Arbour Goes Home

Tribunal Update 129: Last Week in The Hague (7-13 June, 1999)

Arbour Goes Home

Tribunal Update 129: Last Week in The Hague (7-13 June, 1999)

Sunday, 13 June, 1999
IWPR

IWPR

Institute for War & Peace Reporting

Arbour, it seems, could not resist the temptation of such a job and accepted the appointment. In her statement of 11 June, Arbour said that "the decision to accept this appointment has been a very difficult one for me to make." However, Arbour added, the decision "has been made easier by the confidence that I have that the two Tribunals (ICTY and ICTR) are now successful mature institutions, and that they are considerably greater than the sum of their parts."


Arbour postponed taking up her new post until 15 September so that - as she pointed out - she had "enough time to complete some important on-going projects in the two Tribunals," and to make her contribution "to ensure an easy transition to a new leadership in the Prosecutor's Office."


Giving her own statement, the President of the Tribunal, Judge Gabrielle Kirk McDonald, said that "Prosecutor Arbour will leave a very different Tribunal from the one she joined three years ago... The number of indictees in custody has more than tripled, as has our capacity to try them.


Against great odds the Tribunal and the principles on which it is founded are beginning to prevail, ensuring that impunity will no longer be the norm. This is due in no small part to the Prosecutor's determined pursuit of indicted persons and those who would offer them shelter. She has discharged her mandate bringing the full force of her considerable legal skills to bear on the unique challenges faced by the Tribunal."


Calling her departure "unfortunate", Arbour's deputy Graham Blewitt said Friday that "there is no doubt we are going to lose a very strong, independent, articulate and knowledgeable Prosecutor", who has adopted "courageous positions" in her dealings with politicians. "It is our hope that the Security Council will look for another Prosecutor with similar qualities," Blewitt said.


This, however, could be the biggest problem with Arbour's departure. It is apparently ever more obvious now that China and the Russian Federation - two permanent member states of the Security Council which were among the Tribunal's "founding fathers" -have recently been having second thoughts in respect of their judicial offspring.


Both countries believe that certain actions taken by the Prosecutor - such as the indictment of the President of Yugoslavia, Slobodan Milosevic, and four of his collaborators - was politically motivated. But the heart of their objection appears to be the fact that the 'motivation' came from the West, rather than from them.
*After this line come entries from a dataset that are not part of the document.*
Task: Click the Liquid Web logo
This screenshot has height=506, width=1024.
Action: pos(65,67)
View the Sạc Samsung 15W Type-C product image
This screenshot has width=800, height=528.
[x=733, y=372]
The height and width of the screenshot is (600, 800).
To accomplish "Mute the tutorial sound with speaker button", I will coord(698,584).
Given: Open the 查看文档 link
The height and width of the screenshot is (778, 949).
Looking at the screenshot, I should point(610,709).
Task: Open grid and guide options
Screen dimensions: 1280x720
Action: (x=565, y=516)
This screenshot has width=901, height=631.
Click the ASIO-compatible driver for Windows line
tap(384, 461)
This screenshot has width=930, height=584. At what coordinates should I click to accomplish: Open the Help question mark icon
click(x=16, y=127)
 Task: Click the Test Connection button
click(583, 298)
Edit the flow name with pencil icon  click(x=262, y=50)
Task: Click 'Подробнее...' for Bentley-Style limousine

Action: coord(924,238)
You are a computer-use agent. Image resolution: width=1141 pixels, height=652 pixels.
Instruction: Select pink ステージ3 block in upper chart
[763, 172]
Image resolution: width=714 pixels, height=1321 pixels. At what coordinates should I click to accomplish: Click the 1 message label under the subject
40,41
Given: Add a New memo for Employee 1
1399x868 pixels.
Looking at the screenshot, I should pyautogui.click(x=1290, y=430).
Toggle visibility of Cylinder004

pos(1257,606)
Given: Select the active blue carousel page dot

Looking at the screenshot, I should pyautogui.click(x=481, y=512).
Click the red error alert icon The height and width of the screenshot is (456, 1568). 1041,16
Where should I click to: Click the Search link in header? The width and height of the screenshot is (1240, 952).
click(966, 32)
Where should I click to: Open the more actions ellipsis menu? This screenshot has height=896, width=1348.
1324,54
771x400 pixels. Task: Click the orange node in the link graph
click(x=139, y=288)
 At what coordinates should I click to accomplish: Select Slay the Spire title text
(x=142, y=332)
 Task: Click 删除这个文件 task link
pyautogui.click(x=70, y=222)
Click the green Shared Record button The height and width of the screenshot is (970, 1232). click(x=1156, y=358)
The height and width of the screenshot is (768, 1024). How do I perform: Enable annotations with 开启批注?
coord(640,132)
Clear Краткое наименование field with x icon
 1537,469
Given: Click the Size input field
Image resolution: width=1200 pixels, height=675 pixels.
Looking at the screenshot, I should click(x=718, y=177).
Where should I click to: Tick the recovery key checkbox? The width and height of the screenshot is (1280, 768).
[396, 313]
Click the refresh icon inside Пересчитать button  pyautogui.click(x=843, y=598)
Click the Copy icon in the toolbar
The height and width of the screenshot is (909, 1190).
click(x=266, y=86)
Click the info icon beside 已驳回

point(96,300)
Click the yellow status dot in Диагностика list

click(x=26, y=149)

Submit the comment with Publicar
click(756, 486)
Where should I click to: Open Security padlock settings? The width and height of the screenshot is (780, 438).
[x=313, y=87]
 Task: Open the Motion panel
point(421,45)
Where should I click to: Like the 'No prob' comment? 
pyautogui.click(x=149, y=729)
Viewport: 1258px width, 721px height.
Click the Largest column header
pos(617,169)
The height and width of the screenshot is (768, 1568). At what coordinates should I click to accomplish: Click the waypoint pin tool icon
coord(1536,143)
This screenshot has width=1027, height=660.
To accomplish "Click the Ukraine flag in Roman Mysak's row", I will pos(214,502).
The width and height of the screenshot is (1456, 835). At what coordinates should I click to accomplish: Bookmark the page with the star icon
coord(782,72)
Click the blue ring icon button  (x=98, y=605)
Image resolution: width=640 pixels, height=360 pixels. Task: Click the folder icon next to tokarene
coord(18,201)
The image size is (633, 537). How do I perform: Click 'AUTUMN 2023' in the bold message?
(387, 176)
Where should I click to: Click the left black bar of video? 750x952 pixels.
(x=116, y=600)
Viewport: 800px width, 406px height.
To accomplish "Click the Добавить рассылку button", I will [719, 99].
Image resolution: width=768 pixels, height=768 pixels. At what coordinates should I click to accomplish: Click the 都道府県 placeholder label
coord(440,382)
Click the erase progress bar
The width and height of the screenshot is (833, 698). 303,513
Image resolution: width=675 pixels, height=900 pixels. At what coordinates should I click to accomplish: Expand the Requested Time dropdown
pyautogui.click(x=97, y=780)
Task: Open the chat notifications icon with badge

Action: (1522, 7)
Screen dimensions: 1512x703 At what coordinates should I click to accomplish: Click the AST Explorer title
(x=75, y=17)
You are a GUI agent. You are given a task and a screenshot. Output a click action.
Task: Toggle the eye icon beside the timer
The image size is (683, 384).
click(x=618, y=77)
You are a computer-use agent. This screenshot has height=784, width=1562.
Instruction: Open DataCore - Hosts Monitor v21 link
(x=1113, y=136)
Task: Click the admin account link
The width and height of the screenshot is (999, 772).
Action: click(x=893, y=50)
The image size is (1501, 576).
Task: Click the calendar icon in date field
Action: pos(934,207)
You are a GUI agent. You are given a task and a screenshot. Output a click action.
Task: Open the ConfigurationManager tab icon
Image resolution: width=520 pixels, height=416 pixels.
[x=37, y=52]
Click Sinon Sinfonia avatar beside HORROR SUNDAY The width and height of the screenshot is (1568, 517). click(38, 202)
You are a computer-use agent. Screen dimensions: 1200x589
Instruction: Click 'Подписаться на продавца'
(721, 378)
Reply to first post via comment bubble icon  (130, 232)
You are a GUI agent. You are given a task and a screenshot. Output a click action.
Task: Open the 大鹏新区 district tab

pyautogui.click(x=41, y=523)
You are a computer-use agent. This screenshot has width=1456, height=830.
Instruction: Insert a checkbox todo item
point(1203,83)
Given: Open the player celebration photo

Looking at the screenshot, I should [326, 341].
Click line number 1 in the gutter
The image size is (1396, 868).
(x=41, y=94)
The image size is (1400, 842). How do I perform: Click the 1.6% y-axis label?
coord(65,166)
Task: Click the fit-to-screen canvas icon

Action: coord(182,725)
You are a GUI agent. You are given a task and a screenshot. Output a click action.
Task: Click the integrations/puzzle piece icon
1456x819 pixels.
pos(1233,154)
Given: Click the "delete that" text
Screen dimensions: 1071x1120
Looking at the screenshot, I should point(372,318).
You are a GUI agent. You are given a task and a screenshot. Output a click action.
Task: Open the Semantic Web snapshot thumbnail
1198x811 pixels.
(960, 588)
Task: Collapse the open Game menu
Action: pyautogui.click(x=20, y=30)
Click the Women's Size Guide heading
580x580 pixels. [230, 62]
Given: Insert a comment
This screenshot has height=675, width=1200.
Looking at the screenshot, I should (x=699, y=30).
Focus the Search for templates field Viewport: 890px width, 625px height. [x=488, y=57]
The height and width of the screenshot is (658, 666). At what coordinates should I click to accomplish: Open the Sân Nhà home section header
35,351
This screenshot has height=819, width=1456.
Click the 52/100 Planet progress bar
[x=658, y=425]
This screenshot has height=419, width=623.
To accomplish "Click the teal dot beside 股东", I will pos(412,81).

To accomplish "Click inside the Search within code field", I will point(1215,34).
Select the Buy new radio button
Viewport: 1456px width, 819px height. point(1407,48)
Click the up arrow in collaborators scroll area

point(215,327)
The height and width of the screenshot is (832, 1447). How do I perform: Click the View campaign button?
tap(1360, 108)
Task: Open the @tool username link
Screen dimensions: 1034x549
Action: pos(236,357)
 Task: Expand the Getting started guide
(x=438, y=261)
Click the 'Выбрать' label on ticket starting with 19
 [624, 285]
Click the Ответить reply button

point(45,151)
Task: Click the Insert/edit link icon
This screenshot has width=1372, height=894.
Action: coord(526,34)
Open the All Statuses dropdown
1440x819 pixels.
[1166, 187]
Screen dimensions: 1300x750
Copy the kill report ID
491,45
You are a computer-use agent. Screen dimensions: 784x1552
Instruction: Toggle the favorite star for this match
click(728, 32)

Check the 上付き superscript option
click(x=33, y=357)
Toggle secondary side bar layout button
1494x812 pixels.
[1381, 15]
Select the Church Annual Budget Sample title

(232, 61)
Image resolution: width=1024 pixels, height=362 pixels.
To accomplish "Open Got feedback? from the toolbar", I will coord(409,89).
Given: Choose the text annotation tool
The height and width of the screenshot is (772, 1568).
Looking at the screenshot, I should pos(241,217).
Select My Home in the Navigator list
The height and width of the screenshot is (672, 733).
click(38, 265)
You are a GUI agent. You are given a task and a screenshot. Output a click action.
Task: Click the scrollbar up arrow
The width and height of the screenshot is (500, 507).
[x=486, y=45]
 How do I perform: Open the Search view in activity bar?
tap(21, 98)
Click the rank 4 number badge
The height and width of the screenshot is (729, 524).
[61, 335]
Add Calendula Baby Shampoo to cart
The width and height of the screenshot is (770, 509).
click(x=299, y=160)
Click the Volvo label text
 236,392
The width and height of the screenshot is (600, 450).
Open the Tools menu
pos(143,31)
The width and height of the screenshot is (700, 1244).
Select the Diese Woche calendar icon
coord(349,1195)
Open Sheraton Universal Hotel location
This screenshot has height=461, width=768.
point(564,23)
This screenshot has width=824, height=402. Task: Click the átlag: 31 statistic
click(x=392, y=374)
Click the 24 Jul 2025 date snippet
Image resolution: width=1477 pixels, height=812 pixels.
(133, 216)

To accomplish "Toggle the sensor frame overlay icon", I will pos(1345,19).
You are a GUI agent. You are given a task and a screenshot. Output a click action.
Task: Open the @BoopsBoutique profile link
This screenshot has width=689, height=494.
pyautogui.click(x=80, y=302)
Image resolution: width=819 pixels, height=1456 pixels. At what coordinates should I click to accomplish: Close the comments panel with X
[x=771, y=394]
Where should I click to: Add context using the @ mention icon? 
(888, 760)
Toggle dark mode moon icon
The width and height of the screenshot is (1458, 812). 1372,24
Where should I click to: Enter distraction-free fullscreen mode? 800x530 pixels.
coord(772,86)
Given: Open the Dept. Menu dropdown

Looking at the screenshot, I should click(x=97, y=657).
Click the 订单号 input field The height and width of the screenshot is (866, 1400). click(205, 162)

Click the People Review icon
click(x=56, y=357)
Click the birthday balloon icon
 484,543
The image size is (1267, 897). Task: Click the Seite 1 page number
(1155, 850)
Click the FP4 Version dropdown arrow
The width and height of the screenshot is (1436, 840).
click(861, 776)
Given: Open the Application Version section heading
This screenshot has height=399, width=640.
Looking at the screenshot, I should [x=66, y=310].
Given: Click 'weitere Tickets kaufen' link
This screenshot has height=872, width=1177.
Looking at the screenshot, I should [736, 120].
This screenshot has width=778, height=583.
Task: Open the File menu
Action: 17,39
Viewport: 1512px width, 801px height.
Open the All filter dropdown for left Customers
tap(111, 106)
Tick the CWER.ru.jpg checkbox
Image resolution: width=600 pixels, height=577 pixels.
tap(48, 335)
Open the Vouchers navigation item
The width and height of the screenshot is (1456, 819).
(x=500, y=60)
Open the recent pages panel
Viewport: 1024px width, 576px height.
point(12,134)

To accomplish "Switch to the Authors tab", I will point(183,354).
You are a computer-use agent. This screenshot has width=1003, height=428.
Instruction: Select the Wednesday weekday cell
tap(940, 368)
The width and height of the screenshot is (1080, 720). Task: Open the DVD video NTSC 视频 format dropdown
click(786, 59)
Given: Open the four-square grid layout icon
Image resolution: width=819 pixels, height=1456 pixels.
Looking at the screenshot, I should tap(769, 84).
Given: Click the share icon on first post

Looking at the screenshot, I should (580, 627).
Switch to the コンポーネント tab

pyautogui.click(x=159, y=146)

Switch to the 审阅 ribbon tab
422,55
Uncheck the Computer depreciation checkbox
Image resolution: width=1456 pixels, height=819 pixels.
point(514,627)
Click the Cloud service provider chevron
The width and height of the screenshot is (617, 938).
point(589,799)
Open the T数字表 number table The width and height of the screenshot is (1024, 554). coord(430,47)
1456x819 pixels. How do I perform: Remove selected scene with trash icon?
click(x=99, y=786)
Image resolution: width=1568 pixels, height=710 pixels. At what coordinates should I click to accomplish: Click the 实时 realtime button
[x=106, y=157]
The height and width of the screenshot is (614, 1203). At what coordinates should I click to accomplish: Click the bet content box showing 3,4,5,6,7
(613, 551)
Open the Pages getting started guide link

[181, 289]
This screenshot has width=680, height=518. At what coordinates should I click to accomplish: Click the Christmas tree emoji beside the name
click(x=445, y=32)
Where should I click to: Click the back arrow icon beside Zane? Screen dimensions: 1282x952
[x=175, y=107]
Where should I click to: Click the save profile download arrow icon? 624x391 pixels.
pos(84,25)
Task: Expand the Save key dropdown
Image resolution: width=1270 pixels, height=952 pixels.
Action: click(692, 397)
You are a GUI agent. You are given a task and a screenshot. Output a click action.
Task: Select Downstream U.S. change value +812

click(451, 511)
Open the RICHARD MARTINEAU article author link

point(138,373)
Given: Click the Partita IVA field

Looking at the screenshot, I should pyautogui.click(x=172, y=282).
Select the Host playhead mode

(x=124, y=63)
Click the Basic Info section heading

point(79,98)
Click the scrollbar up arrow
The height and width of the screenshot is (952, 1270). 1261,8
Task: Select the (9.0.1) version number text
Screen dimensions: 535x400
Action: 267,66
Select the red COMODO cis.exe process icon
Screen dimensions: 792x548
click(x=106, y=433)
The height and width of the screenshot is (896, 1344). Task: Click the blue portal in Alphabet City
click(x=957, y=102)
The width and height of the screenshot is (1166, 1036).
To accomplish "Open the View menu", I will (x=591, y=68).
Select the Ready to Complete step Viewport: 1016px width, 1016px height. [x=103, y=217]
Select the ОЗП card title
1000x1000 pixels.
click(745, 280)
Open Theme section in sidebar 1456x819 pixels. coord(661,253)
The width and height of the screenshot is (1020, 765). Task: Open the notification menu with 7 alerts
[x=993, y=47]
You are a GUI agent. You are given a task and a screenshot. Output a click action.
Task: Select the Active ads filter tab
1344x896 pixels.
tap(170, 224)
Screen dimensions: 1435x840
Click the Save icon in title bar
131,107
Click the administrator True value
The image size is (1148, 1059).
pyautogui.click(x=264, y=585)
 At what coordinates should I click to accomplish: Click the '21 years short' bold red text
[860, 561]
Even if such second thoughts are not of a recent origin (see previous Tribunal Updates for a rundown of vehement Russian reservations about the practice of sealed indictments, introduced by Arbour), they were clearly expressed last week, during the discussions and adoption of the Security Council Resolution 1244 on Kosovo. The Resolution contains two paragraphs devoted to the Tribunal, one in the Preamble and the other in the operational part of the Resolution. They read as follows:


"G. Recalling the jurisdiction and the mandate of the International Criminal Tribunal for the Former Yugoslavia; "14. [The Security Council] Demands full cooperation by all concerned, including the international security presence, with the International Criminal Tribunal for the former Yugoslavia;"


Both paragraphs are merely a confirmation of what was already said in numerous Security Council Resolutions, including the ones on Kosovo that were voted for by both Russian Federation and China. This time around, however, the two members of Security Council have problems with those same formulations.


Russia, which had participated in the drafting stages of the Resolution, persisted in trying to exclude any reference to the Tribunal up until the final draft. Representatives of the seven Western industrial powers were, for once, not ready to compromise at the expense of justice. The only concession to Russians, given under their insistence, was the deletion of the reference to the indictment of President Milosevic in paragraph G of the preamble.


One of the reasons quoted by China for its abstention in the voting for the Resolution, were references to the Tribunal and, particularly, to the indictment of Milosevic. "We believe that indictment is politically motivated," China's representative Shen Guofang said at the UN Security Council.


Russia and China will soon have a new chance to air their reservations about the Prosecution and its "politically motivated" indictments. This will come when UN Secretary-General Kofi Annan submits the Security Council his recommendation for the new Prosecutor.


Each of the five permanent members of the Security Council will be able to veto any of the candidates they disapprove of. Some will certainly see this as an opportunity to rectify the 'mistake' made in May 1993 when Resolution 827 and the Statute of the Tribunal established that the Prosecutor "shall act independently (...) and shall not seek or receive instructions from any Government or from any other sources." China already announced its reluctance to accept a candidate from any of the NATO member-states. It is equally inconceivable that USA, Britain and France would accept a Prosecutor coming from China, Russia or Belarus.


"It is difficult to foresee the Russian or Chinese behaviour in the selection of the new Prosecutor," said Blewitt last week. He, however, conceded that - despite reservations - specific references to the Tribunal still remain in UNSC Resolution 1244. He concluded: "I take some comfort in the fact that the Security Council continues to support the work of the Tribunal."